Selon une note transmise à la presse, c’est Ortega lui-même qui a invité Capitol Ministries à ouvrir une représentation dans son pays. Dans sa lettre d’invitation, Ortega a déclaré : "Nous savons que, si les personnes à qui Dieu a confié le destin de la nation, renaissent [dans la foi], nos députés légiféreront en s’appuyant sur les valeurs de la bible". Et c’est ainsi que, devant des milliers de personnes, Drollinger a rappelé les valeurs chrétiennes du pays et a remercié l’opportunité offerte par le gouvernement d’Ortega. "Je prie pour votre nation, je prie pour vous et pour les leaders du gouvernement pour que tous nous puissions faire rayonner les valeurs du Christ tous les jours", dit Drollinger, selon le journal officiel La voz del sandinismo.

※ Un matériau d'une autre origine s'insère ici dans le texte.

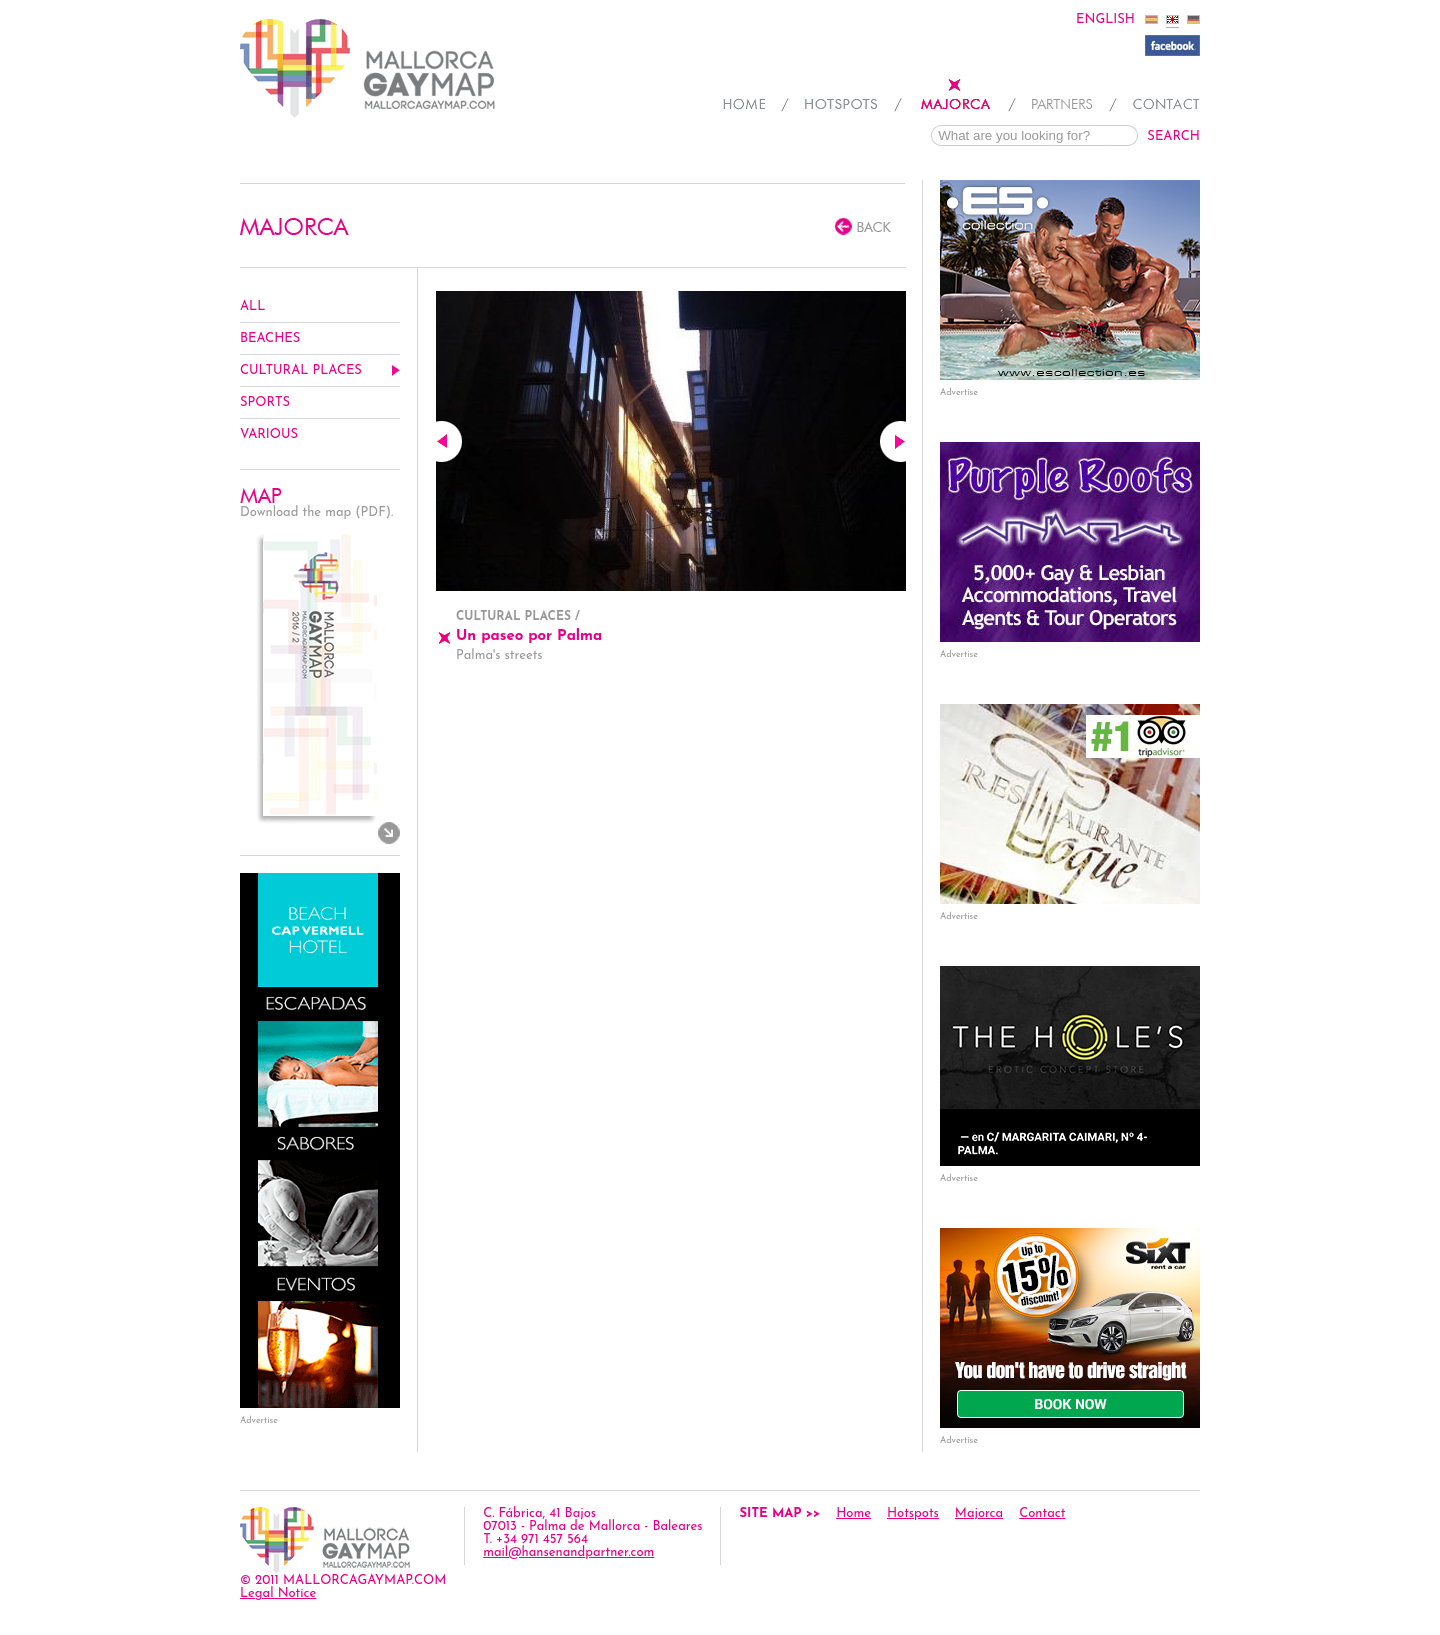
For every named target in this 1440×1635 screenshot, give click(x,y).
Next (893, 441)
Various (269, 434)
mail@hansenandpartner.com (568, 1552)
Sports (265, 402)
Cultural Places (301, 370)
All (252, 306)
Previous (449, 441)
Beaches (270, 338)
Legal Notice (278, 1593)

La guerre contre l’Église catholique menée par le gouvernement Ortega entre certainement dans cette stratégie politique. Dans une interview à Pública, en juillet 2018, l’écrivain et ancien vice-président du pays, Sergio Ramírez, a indiqué que l’un des points les plus sensibles à une possible réélection en 2021 était justement ceci. "Ortega a également l’Église catholique contre lui. Le gouvernement a commencé à attaquer les églises catholiques comme dans le cas de la fusillade de 15 heures à l’intérieur de l’église de la Divina Misericórdia, à Managua [le 13 juillet, des étudiants réfugiés dans l’église ont été, pendant 15 heures, la cible de tirs de la police]. Il me semble que s’opposer à l’Église catholique dans un pays éminemment catholique comme le nôtre, c’est une cause perdue".
Les études bibliques dans le cabinet présidentiel et au Congrès du Nicaragua seront confiées à Arsenio Herrera, pasteur de la plus grande église évangélique de Managua, la Hosanna Church. Herrera fut le disciple du créateur de la communauté Hosanna, l’américain David Spencer, auquel il attribue l’exploit d’avoir converti plus de 500 âmes par semaine lors des premières années de cette église et que, peu avant sa mort, Ortega et Rosario Murillo lui ont accordé la citoyenneté nicaraguayenne en honneur des services rendus au peuple du Nicaragua.